Maji, Saurav; Banerjee, Utsav; Fuller, Samuel H.; Abdelhamid, Mohamed R.; Nadeau, Phillip M.; Yazicigil, Rabia Tugce; Chandrakasan, Anantha P.; ... Show more Show less

Abstract

Abstract: This paper presents a dual-factor authentication protocol and its low-power implementation for security of implantable medical devices (IMDs). The protocol incorporates traditional cryptographic first-factor authentication using Datagram Transport Layer Security - Pre-Shared Key (DTLS-PSK) followed by the user's touch-based voluntary second-factor authentication for enhanced security.
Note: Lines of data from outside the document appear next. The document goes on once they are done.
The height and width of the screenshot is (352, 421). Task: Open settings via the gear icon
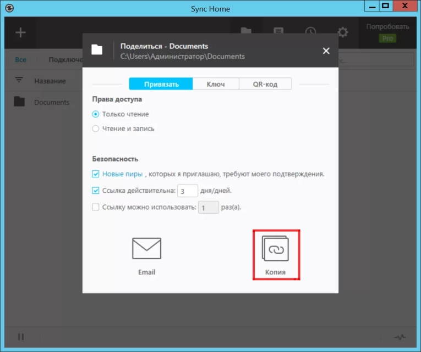click(x=343, y=32)
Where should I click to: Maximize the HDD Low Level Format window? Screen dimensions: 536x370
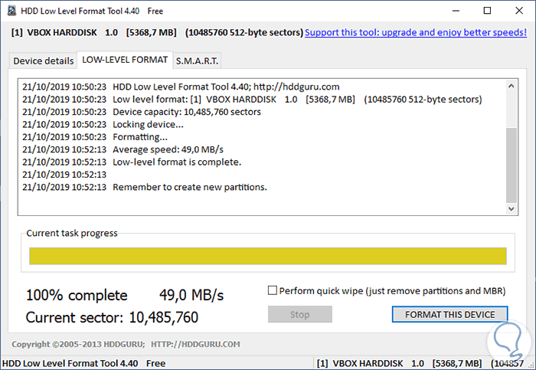(x=487, y=11)
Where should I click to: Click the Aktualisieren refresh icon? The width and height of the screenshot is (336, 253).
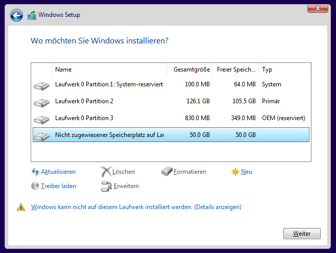[35, 172]

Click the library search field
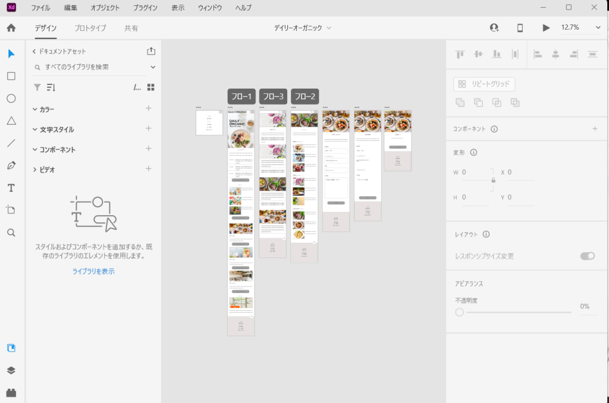(x=92, y=67)
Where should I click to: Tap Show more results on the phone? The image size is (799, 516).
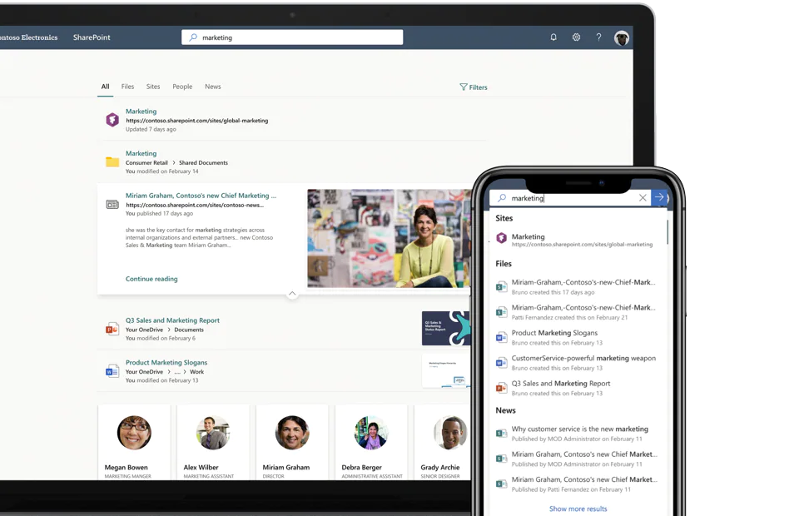click(x=577, y=508)
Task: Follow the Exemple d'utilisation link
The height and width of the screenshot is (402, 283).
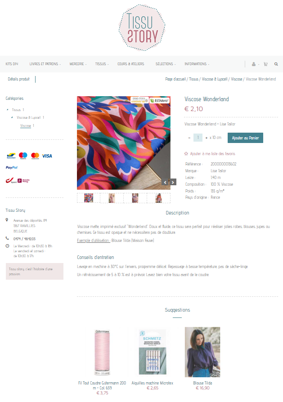Action: (94, 241)
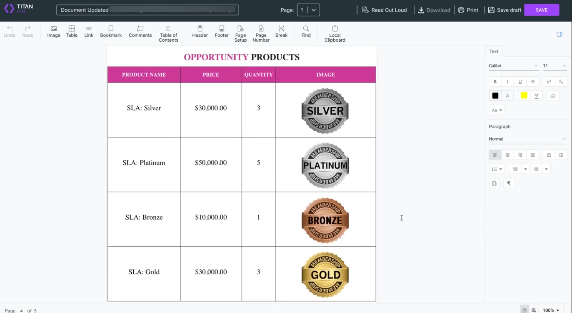
Task: Open the Local Clipboard
Action: coord(335,33)
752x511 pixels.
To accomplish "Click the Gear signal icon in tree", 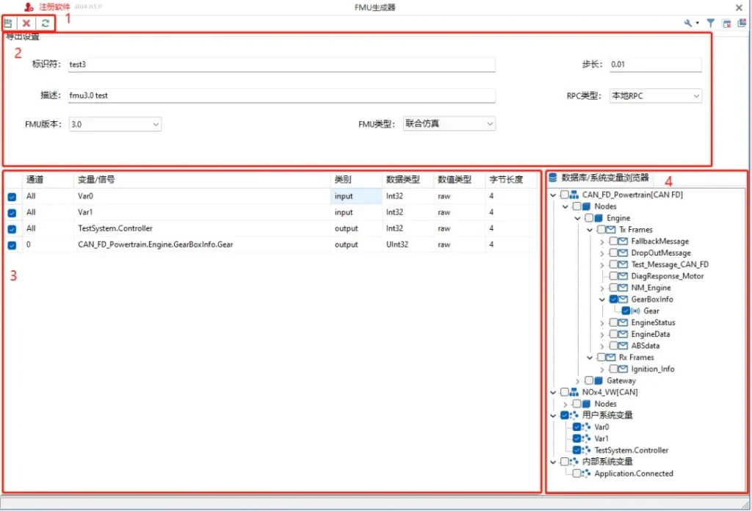I will [636, 311].
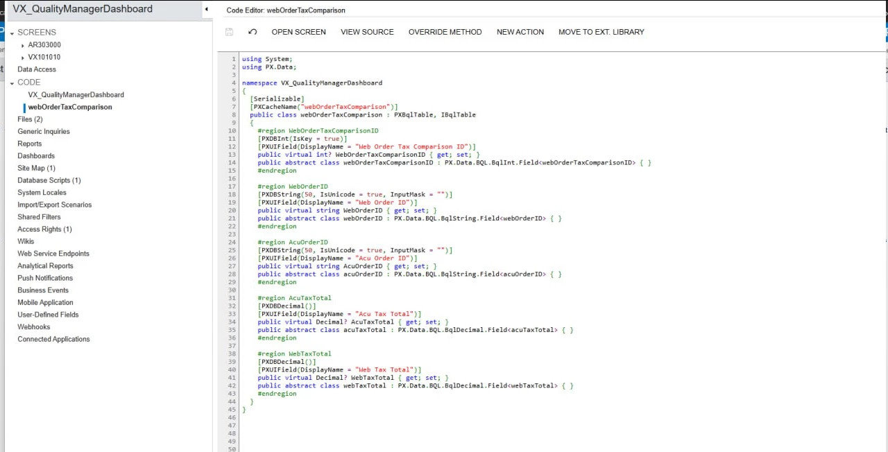Open the Data Access section
This screenshot has width=888, height=452.
[x=36, y=69]
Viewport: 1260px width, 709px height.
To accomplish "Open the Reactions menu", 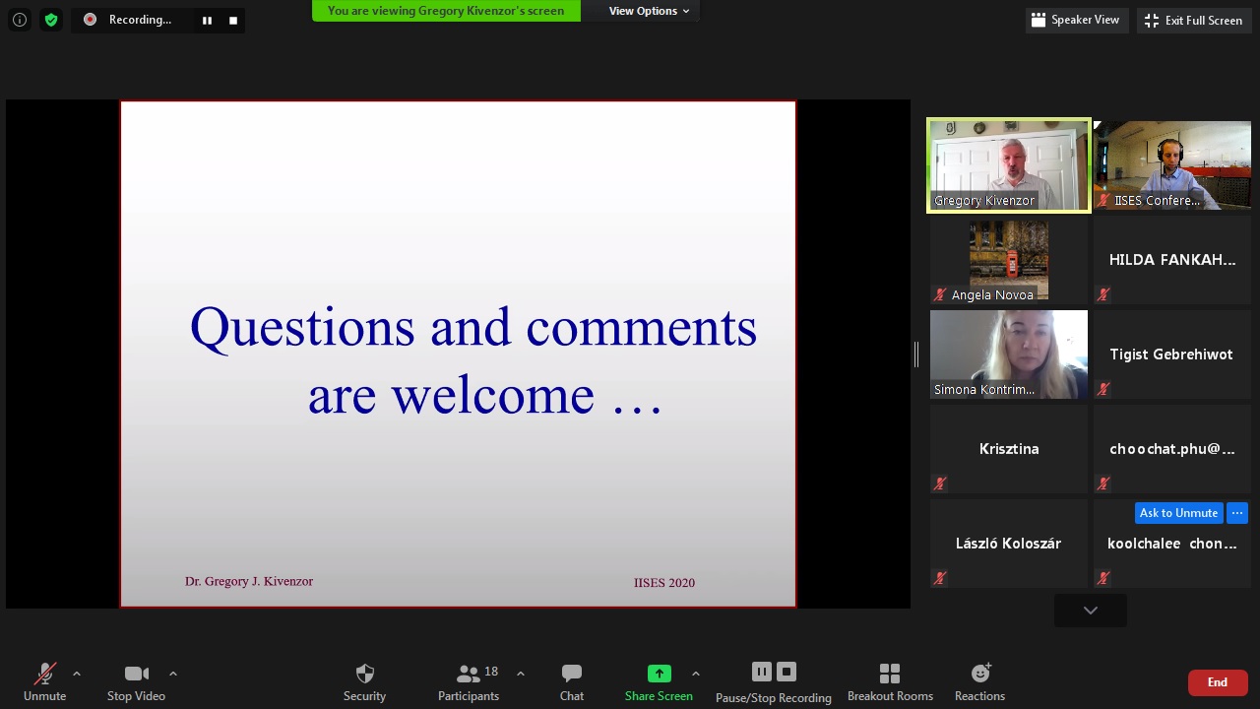I will point(979,681).
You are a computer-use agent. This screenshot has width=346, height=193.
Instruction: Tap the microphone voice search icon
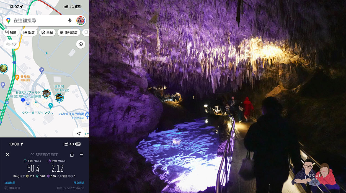[x=70, y=21]
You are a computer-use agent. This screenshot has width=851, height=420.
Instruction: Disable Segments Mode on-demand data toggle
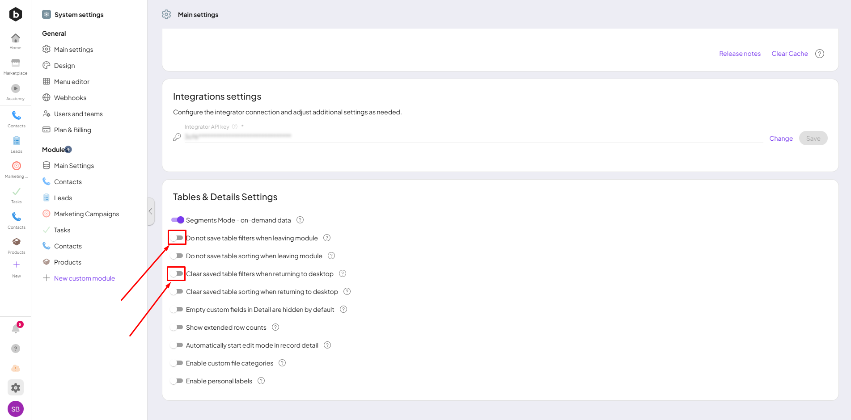pos(178,220)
With a low-power compact always-on wake-up timer and touch-based wake-up circuitry, our test chip consumes only 735 pW idle state power at 20.15 Hz and 2.5 V. The hardware accelerated dual-factor authentication unit consumes 8 µW at 660 kHz and 0.87 V. Our test chip was coupled with commercial Bluetooth Low Energy (BLE) transceiver, DC-DC converter, touch sensor and coin cell battery to demonstrate standalone implantable operation and also tested using in-vitro measurement setup. ©2020 Paper presented at the 2020 IEEE Custom Integrated Circuits Conference (CICC 2020), March 22-25, 2020, Boston, Mass.

Date issued

2020-03

URI

https://hdl.handle.net/1721.1/124910

Department

Massachusetts Institute of Technology. Department of Electrical Engineering and Computer Science

Journal

IEEE Custom Integrated Circuits Conference (CICC)

Publisher

IEEE

Citation

Maji, Saurav, et al., "A low-power dual-factor authentication unit for secure implantable devices." IEEE Custom Integrated Circuits Conference (CICC) 2020 (Piscataway, N.J.: IEEE, 2020): p. 1-4 doi 10.1109/cicc48029.2020.9075945 ©2020 Author(s)

Version: Author's final manuscript

ISBN

9781728160313